These side effects are common but may not occur in all people or with all types of immunotherapies.

  • Feeling tired (fatigue)

  • Diarrhea

  • Fever

  • Shortness of breath

  • Rash and/or blisters, covering less than 10% of the body

  • Nausea

  • Vomiting

  • Itching

  • Headache

  • Weight loss

  • Difficulty falling or staying asleep

  • Decreased appetite

Dangerous side effects

Severe side effects can be life threatening. They may occur right away or up to 2 years after treatment ends.

If you are treated with an immune checkpoint inhibitor, it is important that you are aware of these side effects and that you call your doctor right away if they occur. If caught early, they can be treated.
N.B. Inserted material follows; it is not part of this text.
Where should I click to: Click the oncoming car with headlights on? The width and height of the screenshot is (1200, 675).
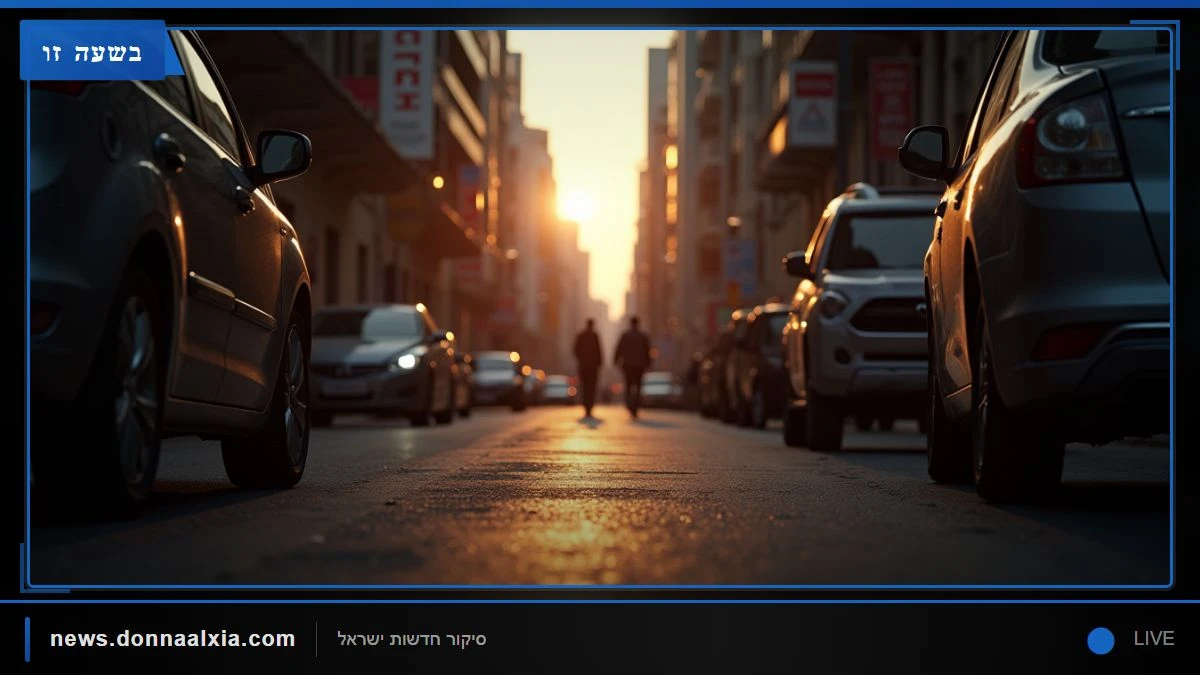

The list below describes dangerous side effects and their symptoms.

  • Side effect: Inflammation of the lung (pneumonitis)

    • New or worsening cough

    • Shortness of breath

    • Chest pain

  • Side effect: Inflammation of the liver (hepatitis)
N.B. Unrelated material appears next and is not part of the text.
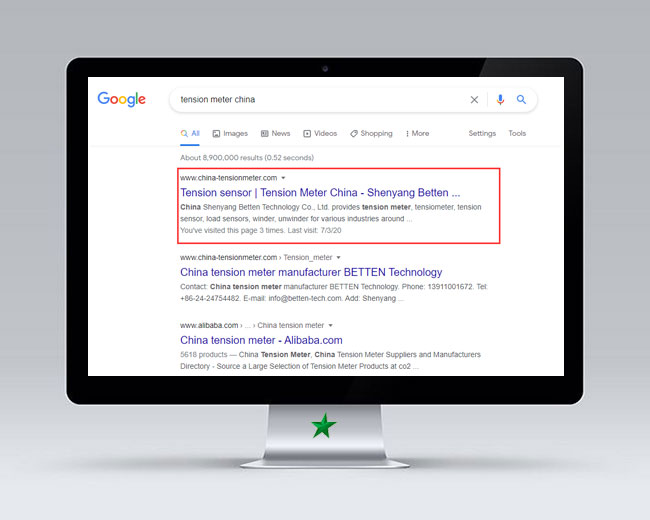Image resolution: width=650 pixels, height=520 pixels.
Task: Start voice search with the microphone icon
Action: pyautogui.click(x=500, y=100)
    • Yellowing of skin (jaundice)

    • Severe nausea or vomiting

    • Pain on the right side of your stomach area

    • Drowsiness

    • Tea-colored urine

    • Bleeding or bruising

    • Feeling less hungry than usual

  • Side effect: Inflammation of the colon (colitis)

    • Diarrhea (loose stools) or more bowel movements than normal

    • Blood in stools or black, tarry, or sticky stools

    • Severe abdominal pain or tenderness                    

  • Side effect: Hormone or gland problems, especially the thyroid, pituitary, and adrenal glands and the pancreas

    • Headaches that will not go away

    • Extreme tiredness

    • Weight gain or weight loss

    • Dizziness or fainting

    • Changes in mood or behavior, such as decreased sex drive, irritability, or forgetfulness

    • Hair loss

    • Feeling cold

    • Constipation

    • Voice getting deeper

    • Excessive thirst or increased urination

  • Side effect: Inflammation of the brain (neuropathy, meningitis, or encephalitis)

    • Headache

    • Fever

    • Tiredness or weakness

    • Confusion

    • Memory problems

    • Sleepiness

    • Hallucinations (seeing or hearing things that are not there)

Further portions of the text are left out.